What to work on:
• 1. Reproduce word for word the part of the piece on Greek food from "Blue doors on" up to and including "slightly sour taste.".
• 2. According to the piece on Greek food, why is there "very little use of processed ingredients" in Greek cooking? Answer in one to three sentences.

Extract to read:
——————

Blue doors on a Greek house Greek food is a product of the country’s hot climate and island make-up, but it relies on simple ingredients making it easy to reproduce anywhere in the world.

The basic staples of a Greek diet are fresh fish, simple vegetables, olive oil (used in most dishes), feta cheese (a crumbly cheese made from goats’ milk) and a preference for lamb and goat over beef or poultry. Greek bread is traditionally white and crusty, with a slightly sour taste.

Appetizers are known as meze, though this term is also used for a style of restaurant meal where diners are served as many as 20 small dishes over several hours. The most common appetizers include:

  • Tzatziki (plain yoghurt with cucumber and garlic)

  • Dolmades (vine leaves stuffed with rice and vegetables)

  • Greek salad (or simply ‘Country salad’, consisting of tomatoes, cucumber, red onion, feta cheese and olives)

The main course will often be locally-caught fish (particularly sea bream and red snapper, served in a salty crust), but specific dishes include:

  • Moussaka (strictly speaking a general term for casserole, but most commonly one with eggplant, minced beef, tomato and béchamel sauce)

  • Stifado (a stew with red wine and onion, most commonly with rabbit or beef)

  • Souvlaki (grilled lamb and vegetables served on skewers)

  • Kleftiko (marinated lamb cooked very slowly until it virtually falls apart)

  • Gyro (thin slices of barbecued meat served with tomato, onion and tzatziki in pitta bread)

 
While there are some local desserts (such as baklava, made with filo pastry and syrup), a simple dish of plain yoghurt, ground nuts and honey is most common.

Wine is common with most meals, and locally-produced specialities are common. Alternatives include retsina (a white wine with pine tar added) and ouzo (a highly alcoholic spirit made with aniseed). Greek coffee is served strong and thick and usually heavily sweetened.

It is traditional for Greek meals to be prepared and eaten slowly and socially; there is little culture for fast food, particularly on the islands. Because the climate makes fresh food so easy to grow, there is very little use of processed ingredients.

Greek restaurants are common in most major cities around the world. While the ingredients may not always be of the quality of those in the country itself, the recipes and principles of cooking are usually much more authentic than those used for other foreign cuisines.

——————

Raw data:
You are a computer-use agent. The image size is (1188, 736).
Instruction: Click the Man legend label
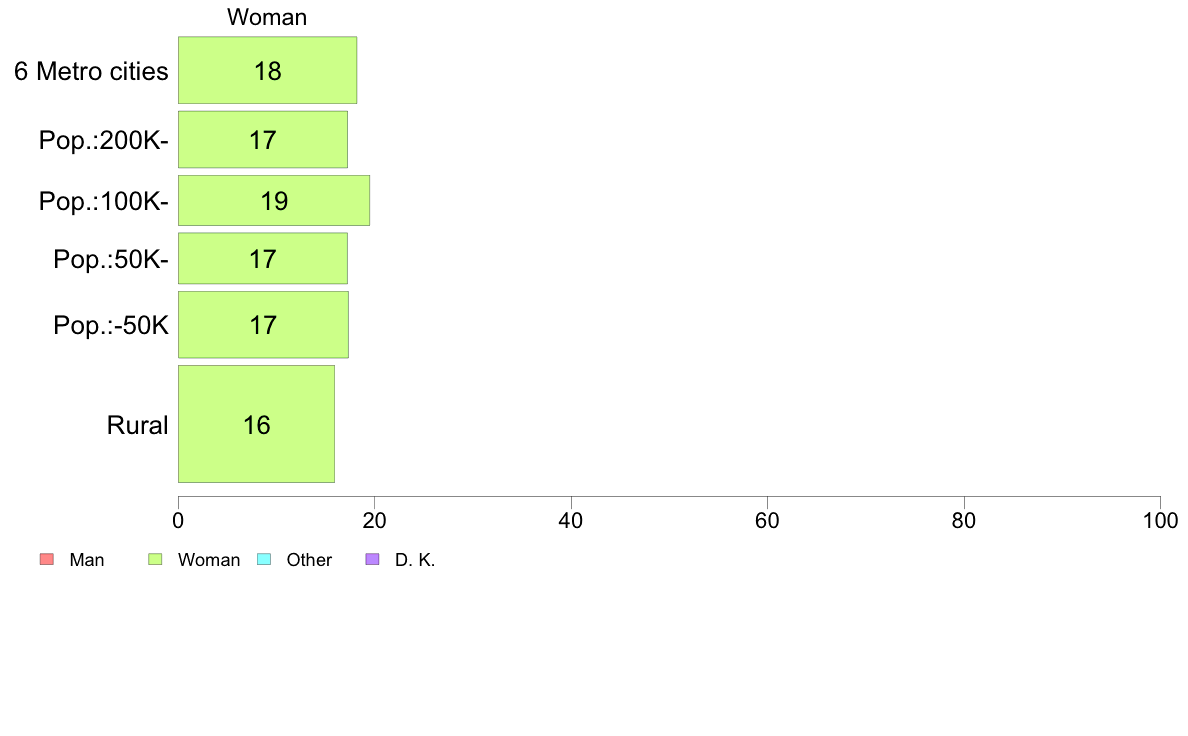pyautogui.click(x=86, y=560)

——————

Expected results:
• 1.
Blue doors on a Greek house Greek food is a product of the country’s hot climate and island make-up, but it relies on simple ingredients making it easy to reproduce anywhere in the world.

The basic staples of a Greek diet are fresh fish, simple vegetables, olive oil (used in most dishes), feta cheese (a crumbly cheese made from goats’ milk) and a preference for lamb and goat over beef or poultry. Greek bread is traditionally white and crusty, with a slightly sour taste.

• 2. Greece's climate makes fresh food very easy to grow, so Greek cooking has little need for processed ingredients.